“This is like a sonic time machine that can take you way back to a simpler time, filled with awe and wonder.” Nkechi Anele, Roots ‘N’ All, Triple J
“The Marvellous Hearts sound like what happens when you give crate-digging music fanatics instruments and tell them to go make a record. There’s snippets of every record they’ve ever heard swirling around in their sound. One minute you hear The Beatles, then it’s Bob Dylan on rotation. Hell, then I hear a fragment that reminds me of one particular Paul Kelly song, and another faint echo that had me thinking Goanna. And yet out of this melting pot comes something distinct and un-pigeonholeable. And did I mention that they ooze attitude? I like them. Chances are you will too.” Stuart Coupe
When Captain Bluetongue of Sydney duo the Blues Preachersembarked on his new project it was a case of following his heart. The seasoned musician, who has performed at festivals all over Australia, including Byron Bay Bluesfest, the Woodford Folk Festival, the Blue Mountains Music Festival and the Gympie Muster, wrote a bunch of songs that felt like they needed a new home and so the Marvellous Hearts were born.
Now his ragtag crew includes George Rigatos on lead guitar, Hutchon drums, Danny Tsun on keys, and Katherine Vavahea on backing vocals, all established musicians in their own right. Their music is grounded in old school blues and traditional folk with flourishes of rock and reggae, with songs which are too relevant today to be labelled as “retro revivalists”. And it’s a line-up that feels meant to be. In fact, George was supposed to be part of the original Hearts line-up but couldn’t due to heart surgery. But a successful operation and a few twists of fate meant he was back on board after all.

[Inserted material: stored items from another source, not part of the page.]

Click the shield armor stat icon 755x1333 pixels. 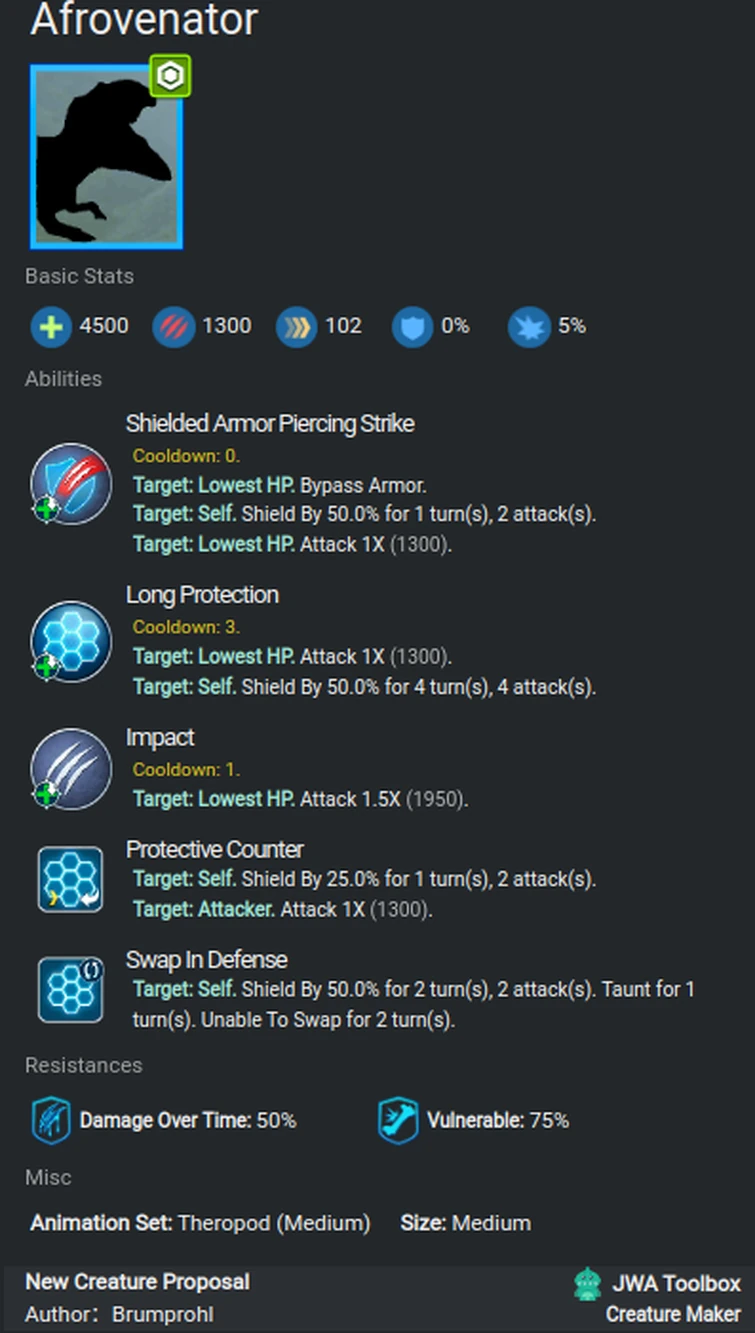pyautogui.click(x=411, y=327)
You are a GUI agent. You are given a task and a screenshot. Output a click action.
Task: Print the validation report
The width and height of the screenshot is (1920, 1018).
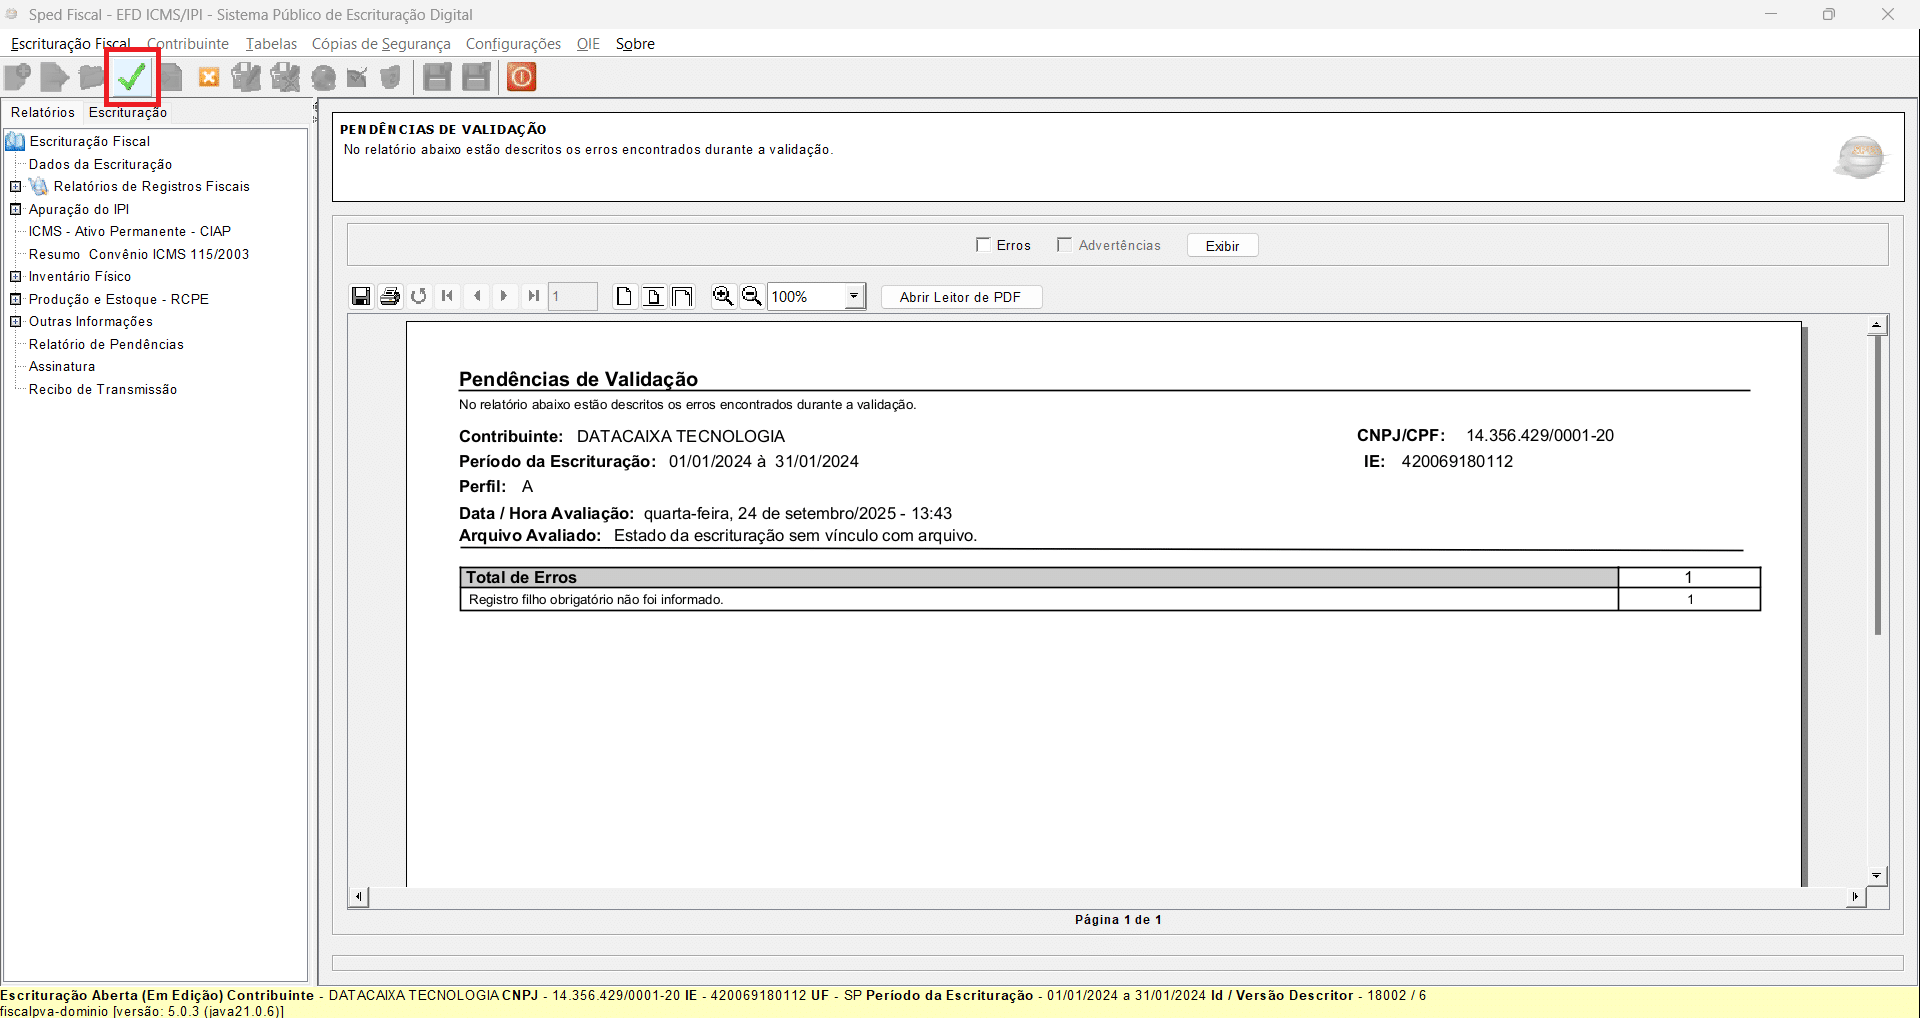(390, 296)
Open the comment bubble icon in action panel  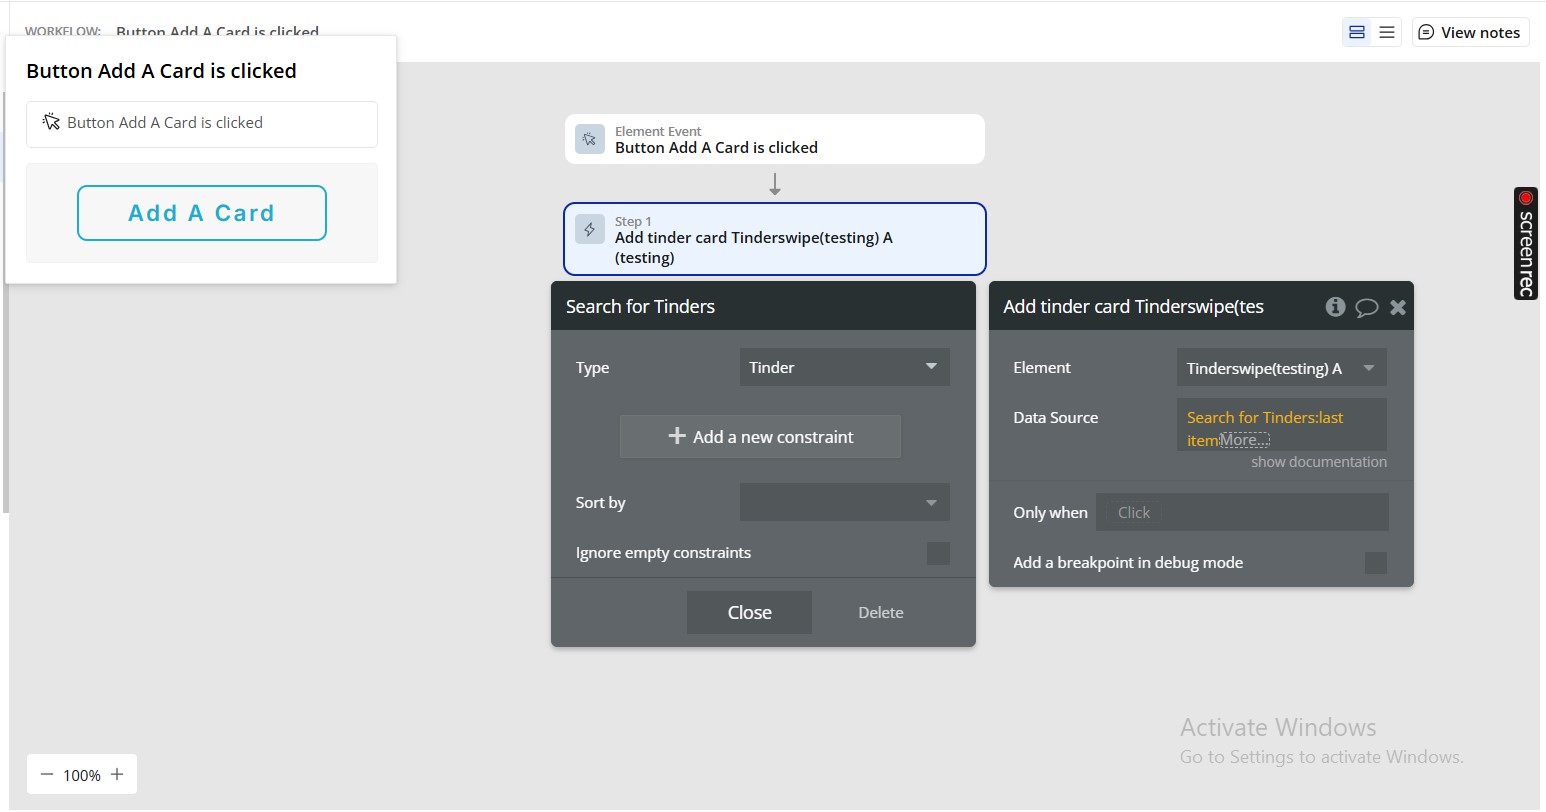[1366, 308]
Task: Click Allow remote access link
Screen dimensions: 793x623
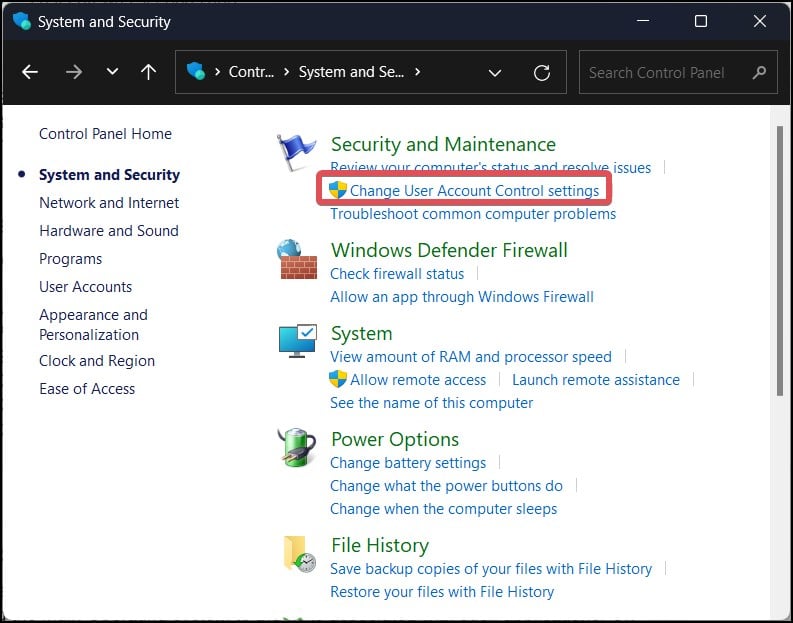Action: (417, 380)
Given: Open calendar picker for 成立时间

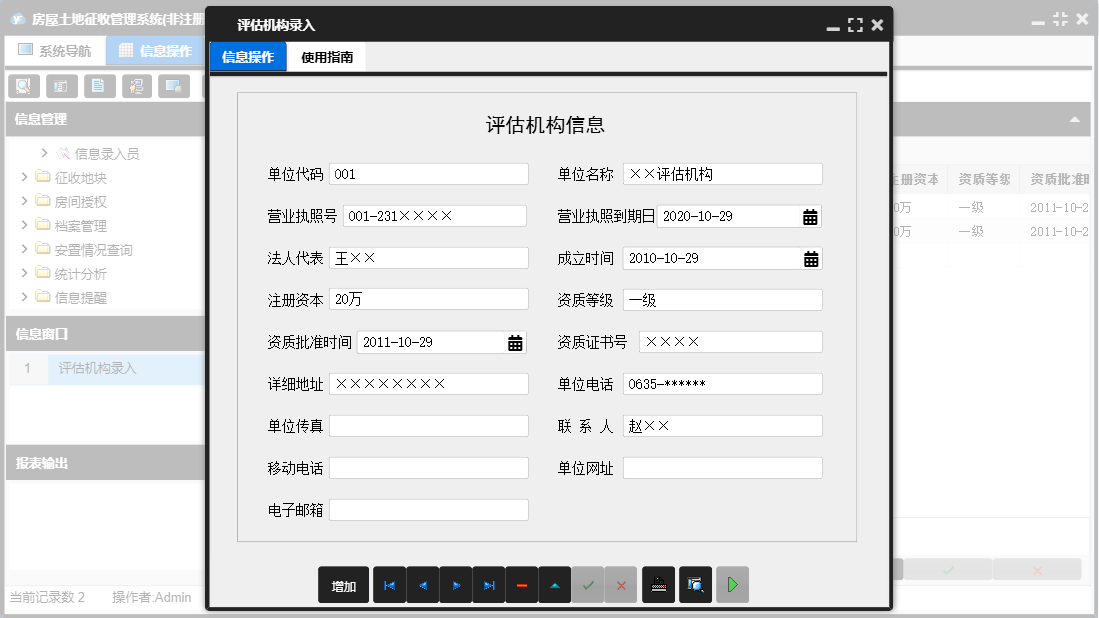Looking at the screenshot, I should 810,259.
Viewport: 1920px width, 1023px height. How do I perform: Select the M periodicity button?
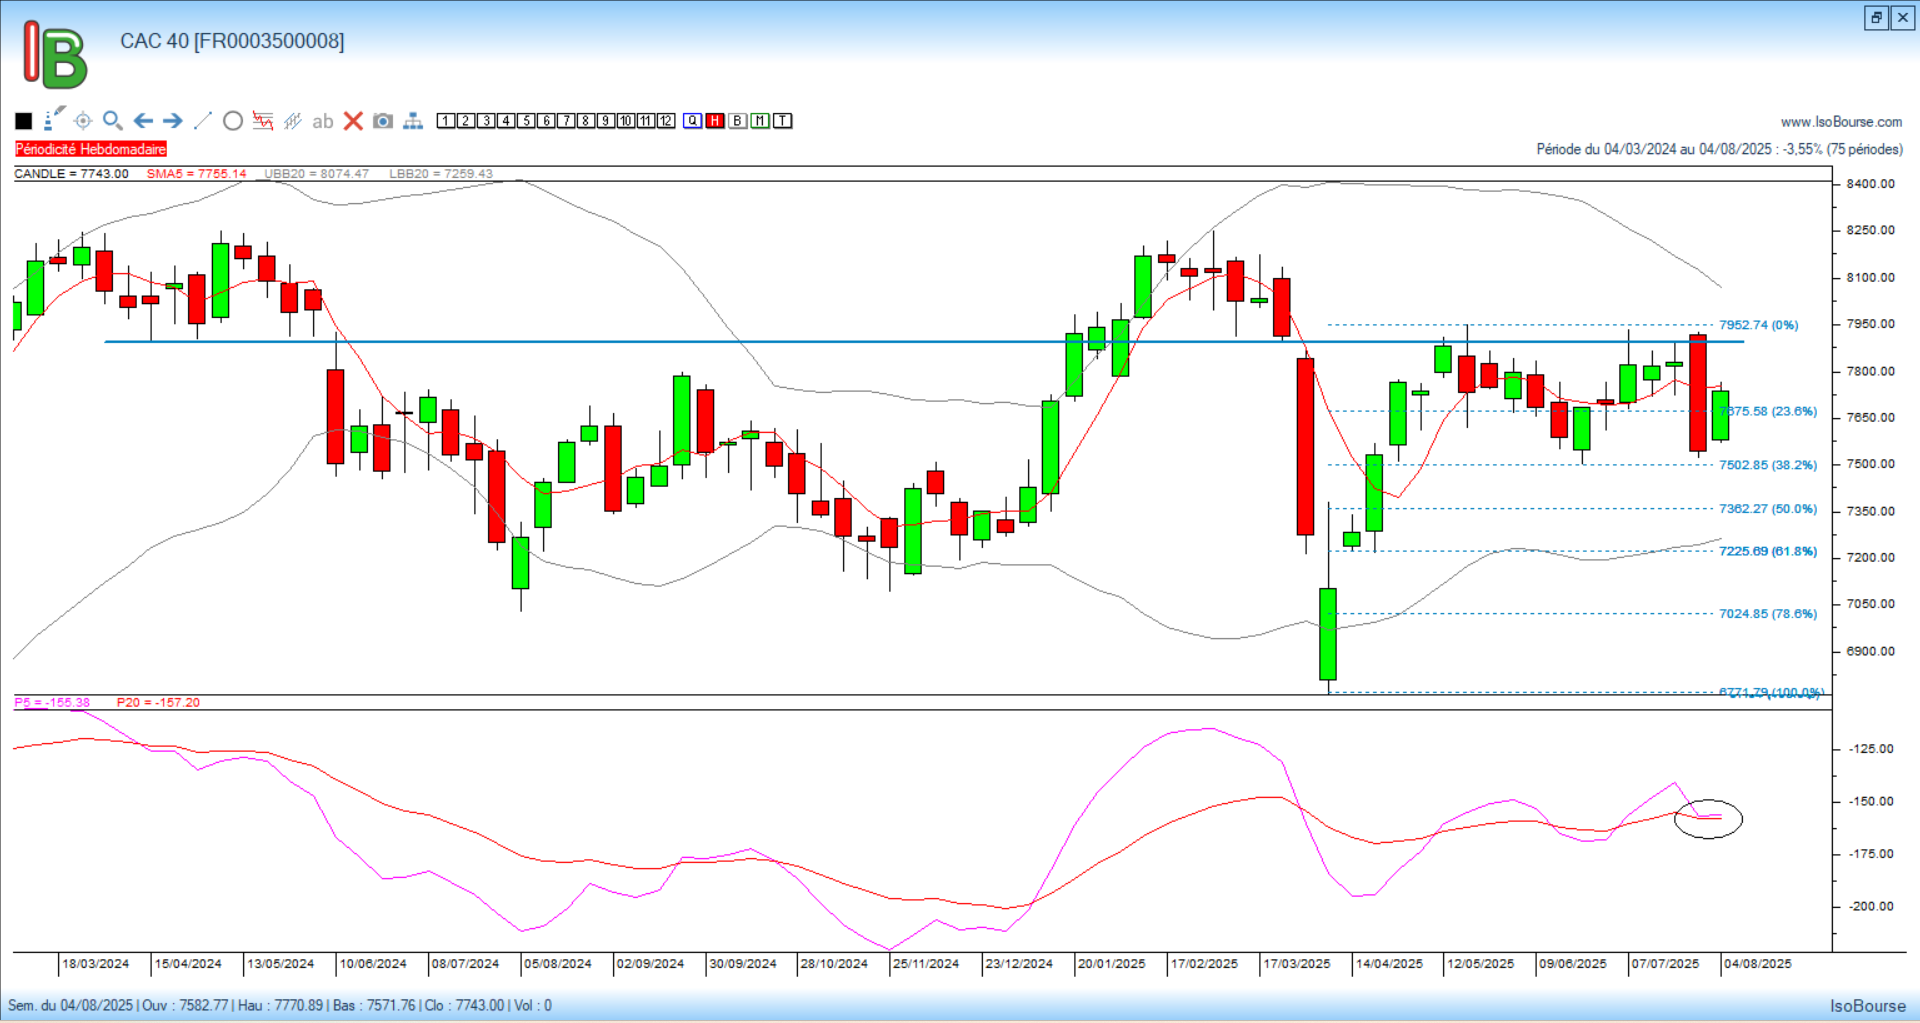coord(760,121)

If the Blues Preachers evoked classic blues of the 1930s and ’40s, then the Marvellous Hearts take their starting point from the ’60s and ’70s. They’ve been compared to the Beatles and Bob Dylan by none other than music icon Stuart Coupe, with their tracks being spun on 2ser. They’ve also had comparisons drawn to Tom Petty and the Black Sorrows and been played across the country on community radio and the ABC.